Я инстинктом чувствовала весь год страшную потребность иметь при себе близкого человека, друга, который душою понял бы меня без слов и нежно любил бы меня, осторожно отстраняя с моего пути все препятствия; который всегда мог бы удовлетворить меня в умственном и нравственном отношении, стремясь открыть мне новые горизонты… Я страстно искала такого человека, жадно всматриваясь в лицо каждой первокурсницы, с надеждой и уважением смотря на слушательниц старших курсов. Но судьба моя и тут сказалась: я осталась одна, а надежда, что буду жить одной умственной жизнью с сестрой, была разбита безжалостно…
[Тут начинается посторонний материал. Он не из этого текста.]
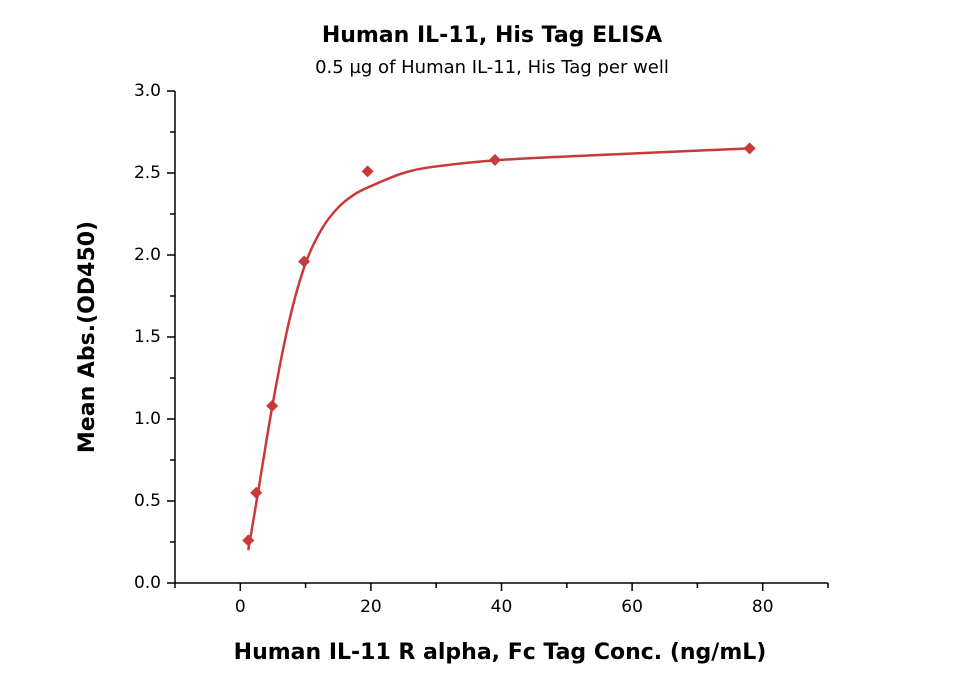 The image size is (959, 685). I want to click on x-tick-label: 80, so click(763, 607).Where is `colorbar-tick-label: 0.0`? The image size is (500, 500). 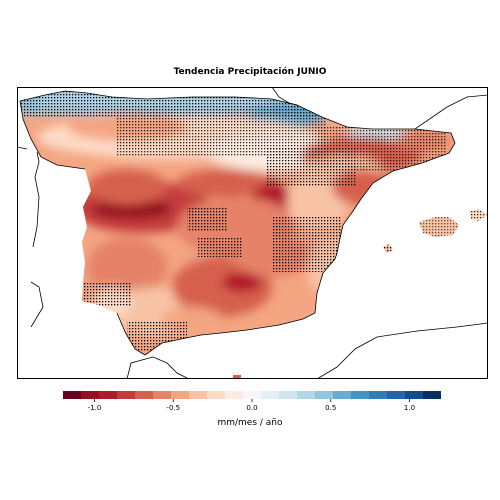 colorbar-tick-label: 0.0 is located at coordinates (252, 408).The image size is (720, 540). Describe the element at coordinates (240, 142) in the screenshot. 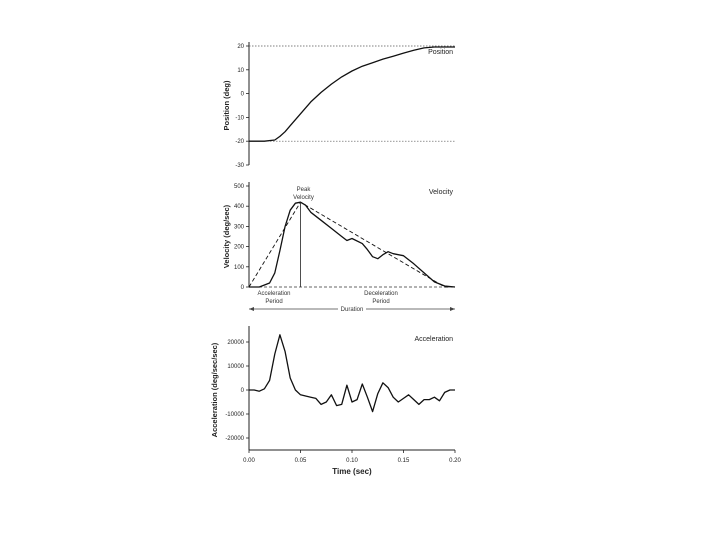

I see `y-tick-label: -20` at that location.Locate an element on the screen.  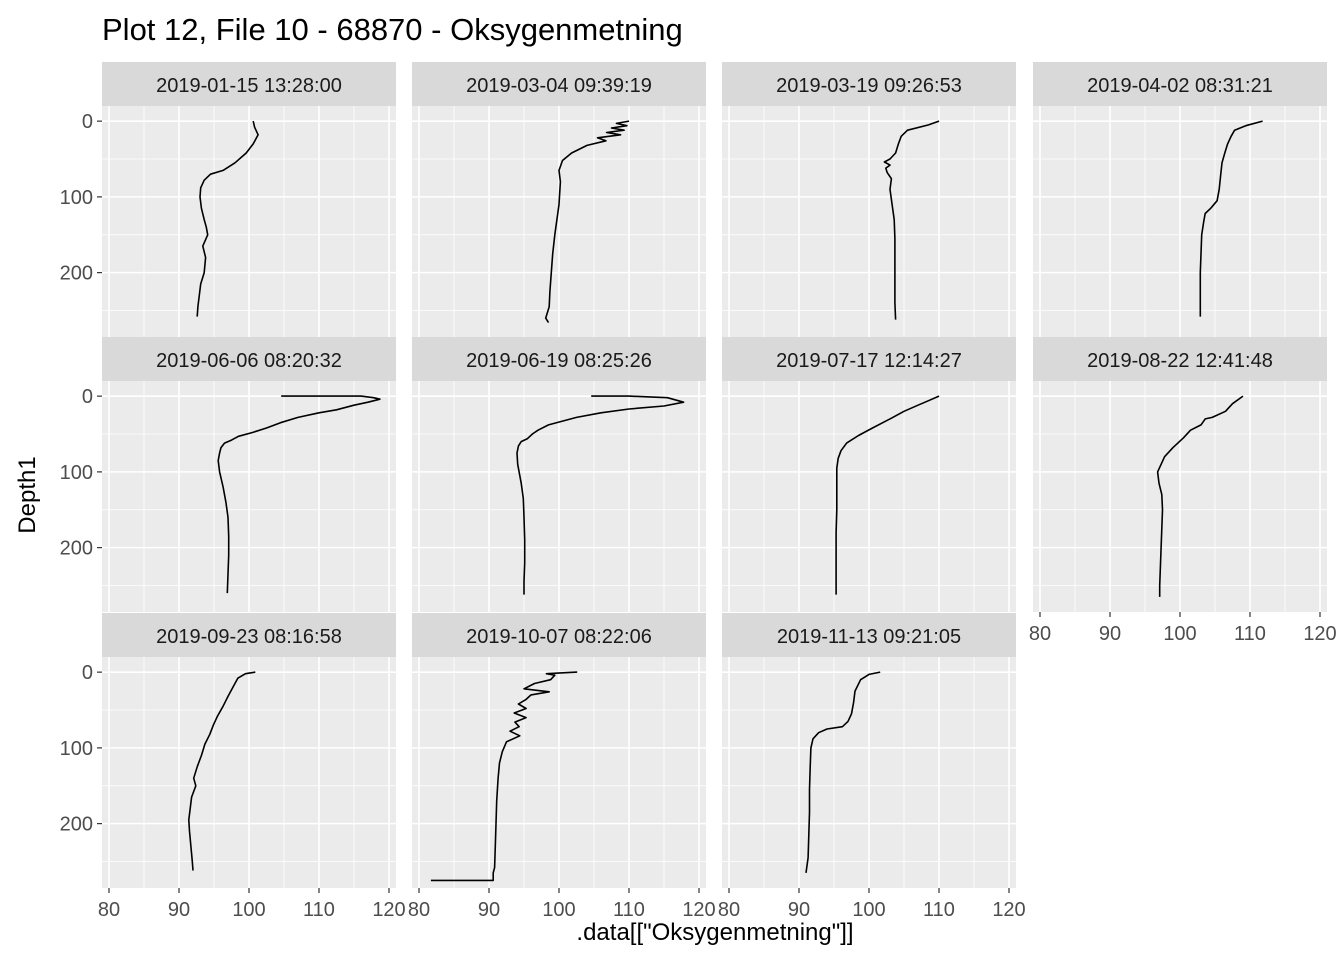
facet-panel: 2019-09-23 08:16:58 0 100 200 80 90 100 110 120 is located at coordinates (233, 767).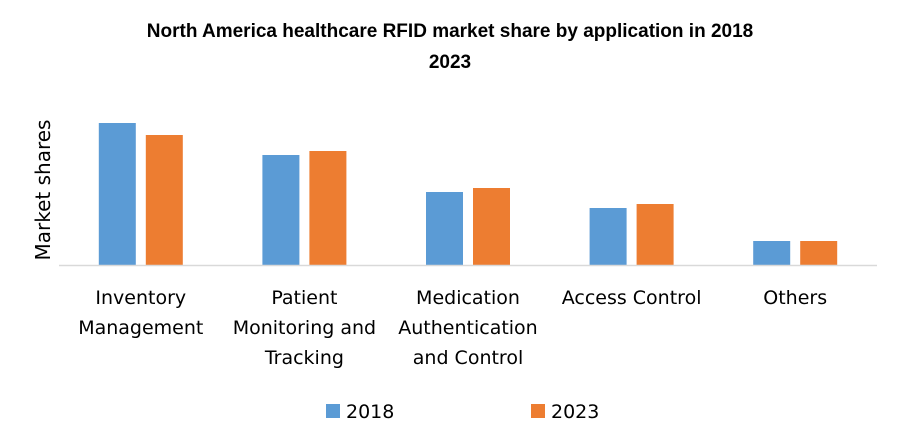 The width and height of the screenshot is (900, 441). I want to click on category-label: Patient, so click(304, 298).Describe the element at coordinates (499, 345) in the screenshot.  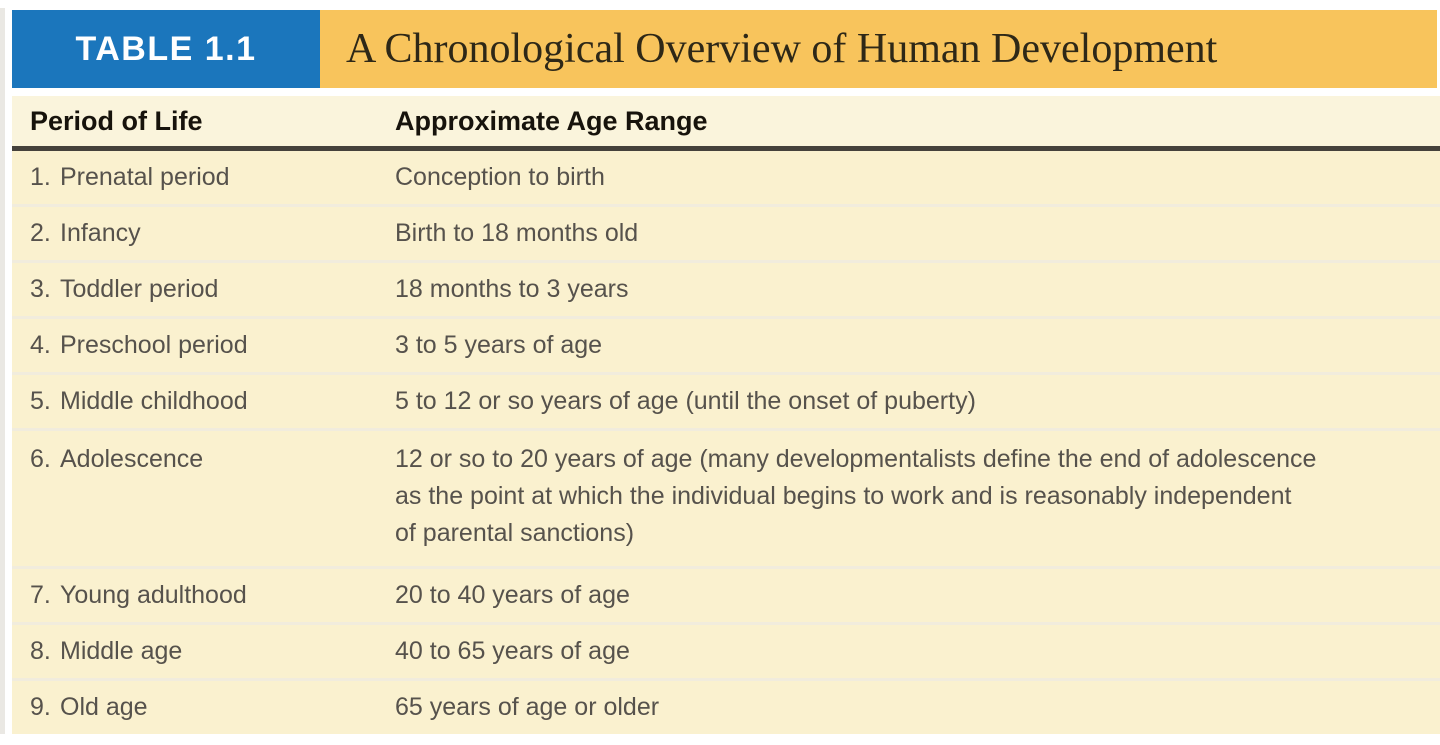
I see `age-range-text: 3 to 5 years of age` at that location.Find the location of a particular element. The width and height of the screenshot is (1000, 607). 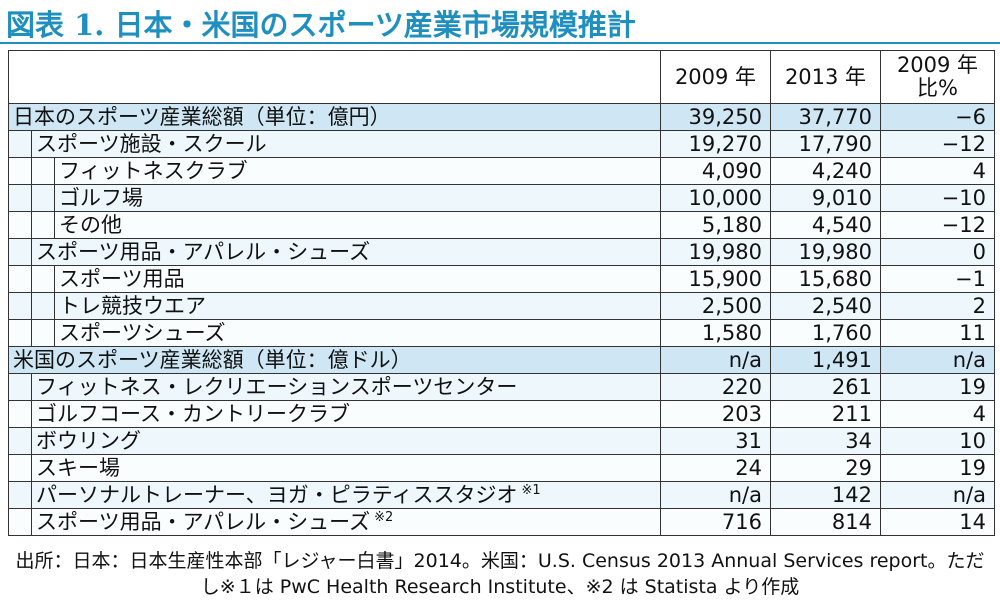

value-cell: 15,900 is located at coordinates (716, 279).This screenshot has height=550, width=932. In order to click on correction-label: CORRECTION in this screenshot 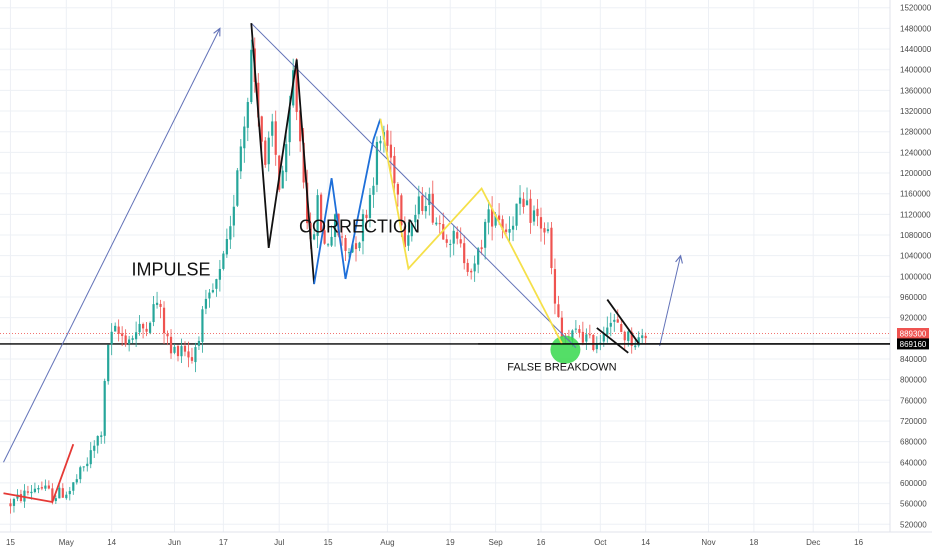, I will do `click(360, 226)`.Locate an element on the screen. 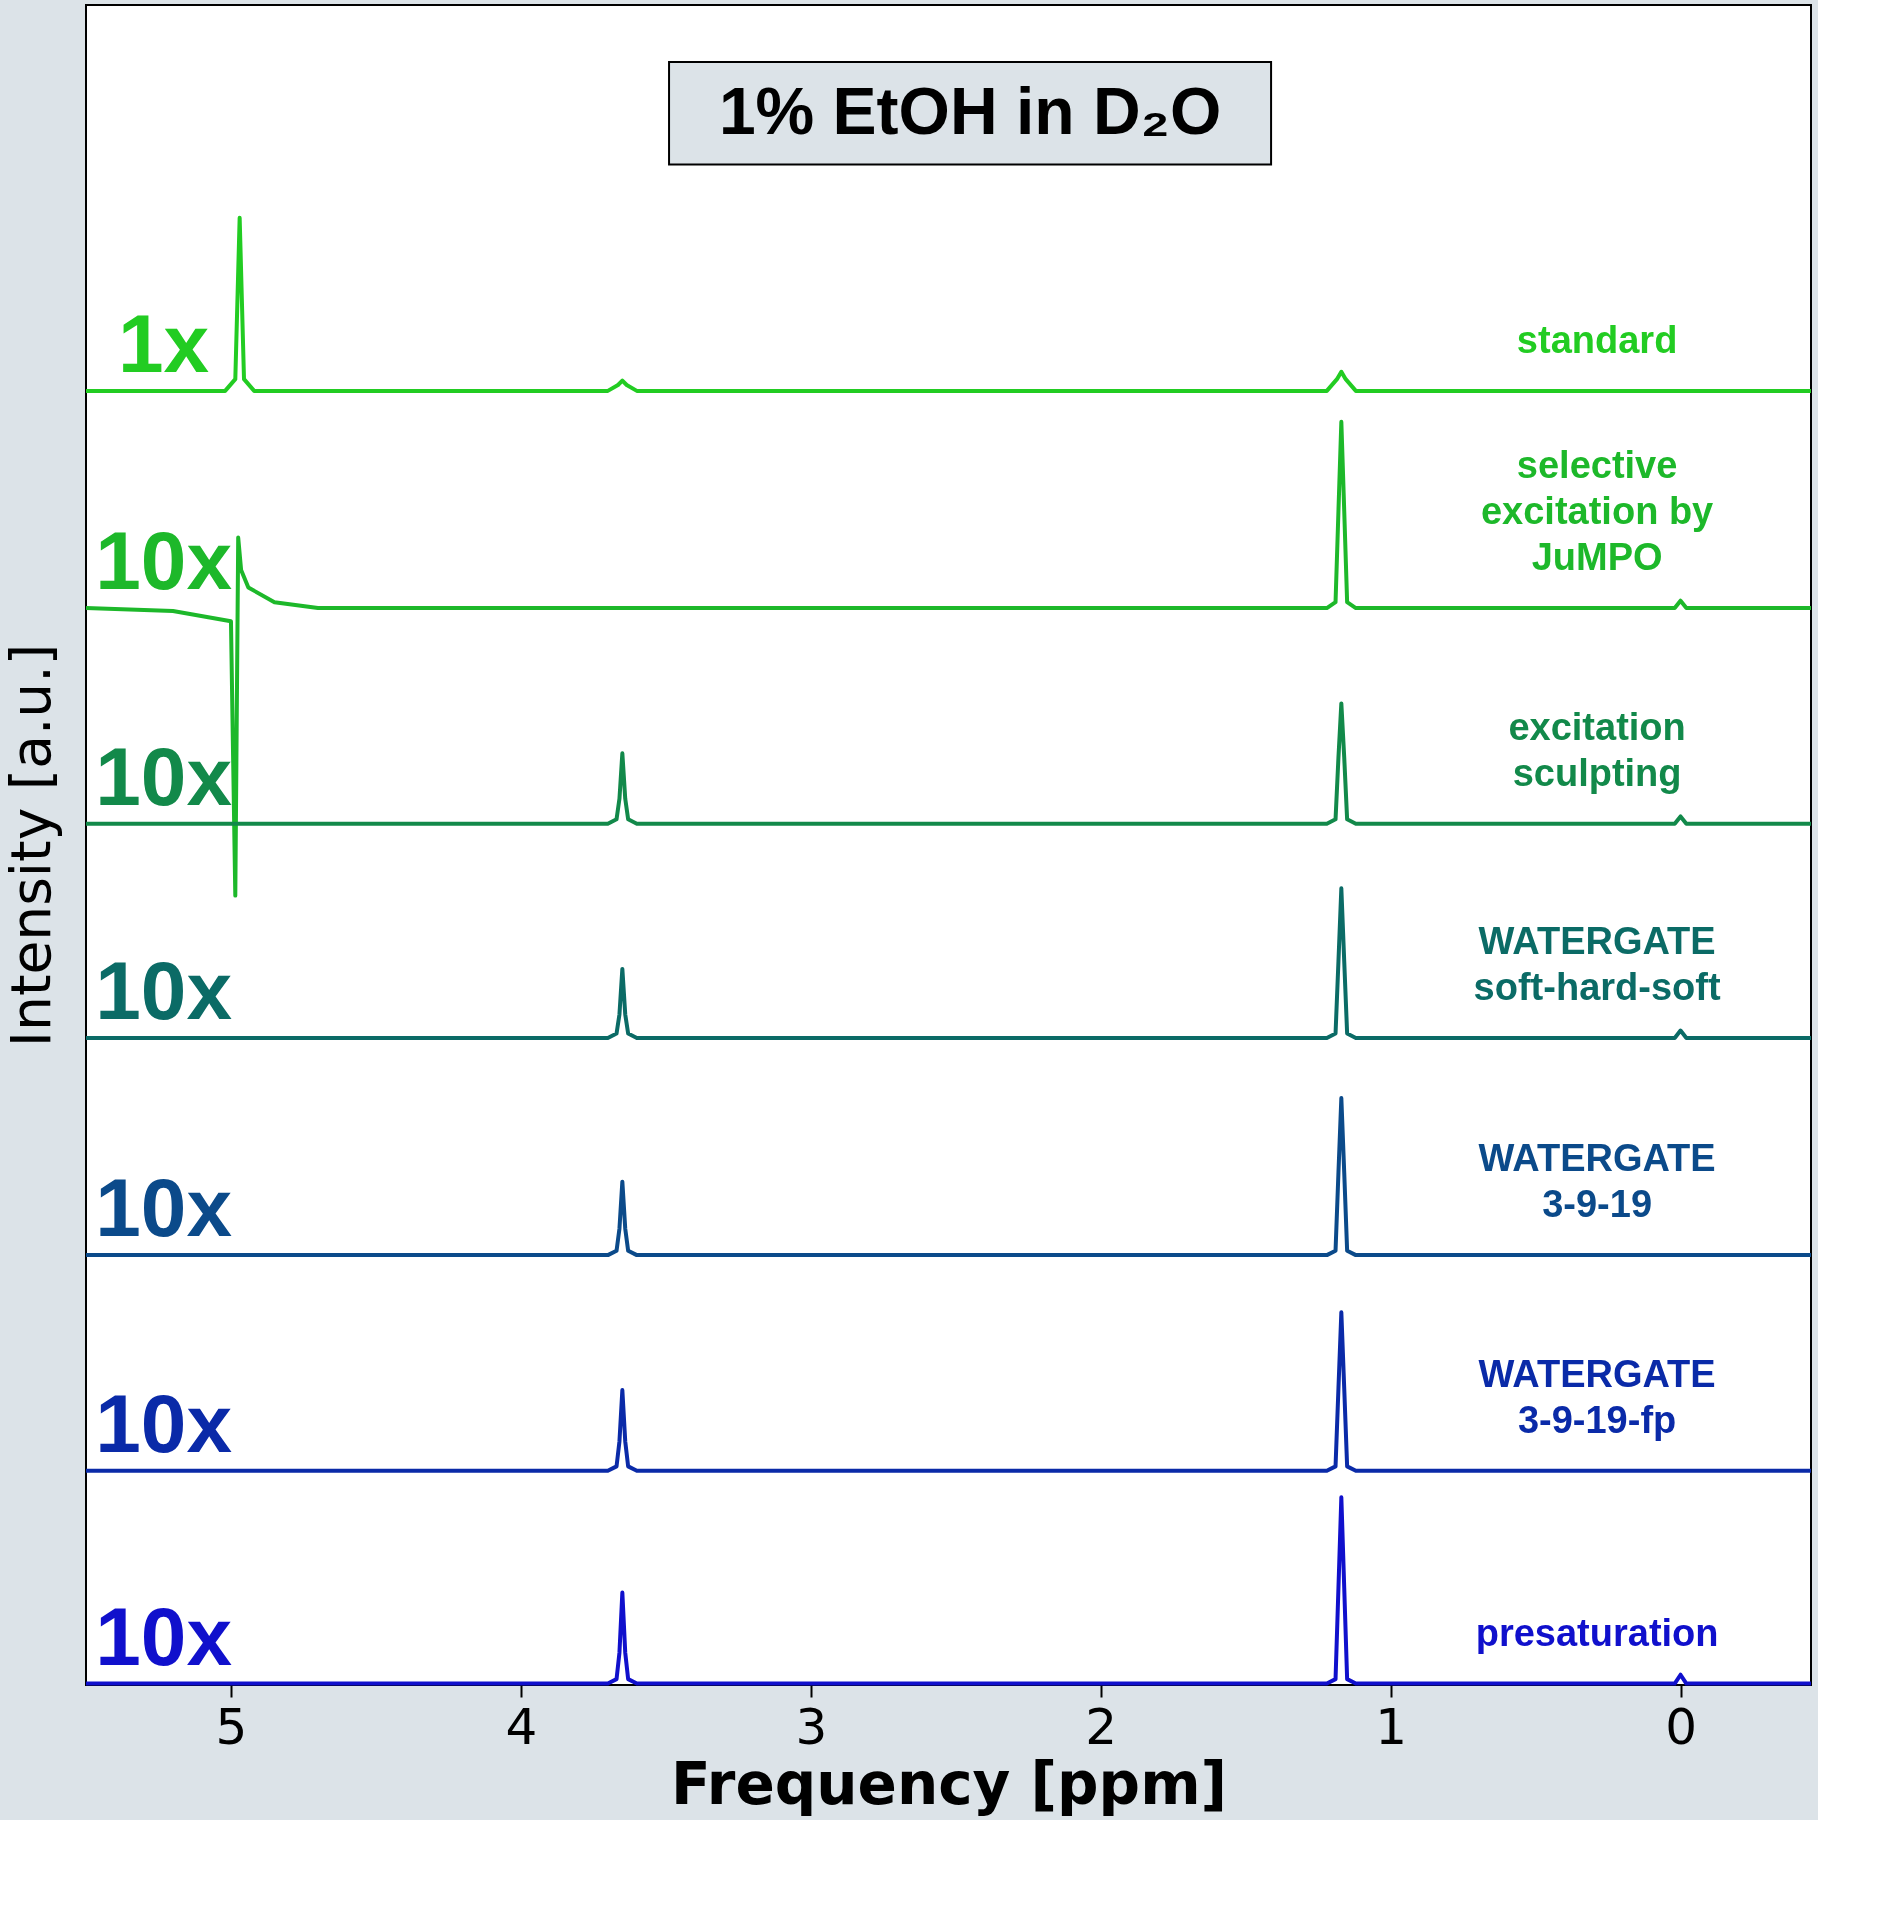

Помню, какое сильное впечатление произвело на меня чтение «Исторических монографий и характеристик» Бестужева-Рюмина, – то место, где он говорит о своей дружбе с Ешевским, об их занятиях в гимназии и университете. Следуя своей привычке все сравнивать, я тотчас же оглянулась на себя самое, на свое развитие и знания и на своих интернаток. Боже, какие мучения испытывала я, ясно видя весь неутешительный результат такого сопоставления!

Поступив на курсы, я оказалась круглой невеждой с ничтожным гимназическим образованием, при полном отсутствии какого бы то ни было систематического чтения, относившегося к предметам негимназического курса, – тогда как Б.-Р. вошел в университет прямо с гимназической скамьи, но… какое развитие, какие знания были у него!.. Его друг Ешевский… какая это была чудная дружба, основанная на почве умственных интересов, взаимного понимания и любви… А у нас? Каковы были мои товарки-сверстницы по курсу, соседи по интернату?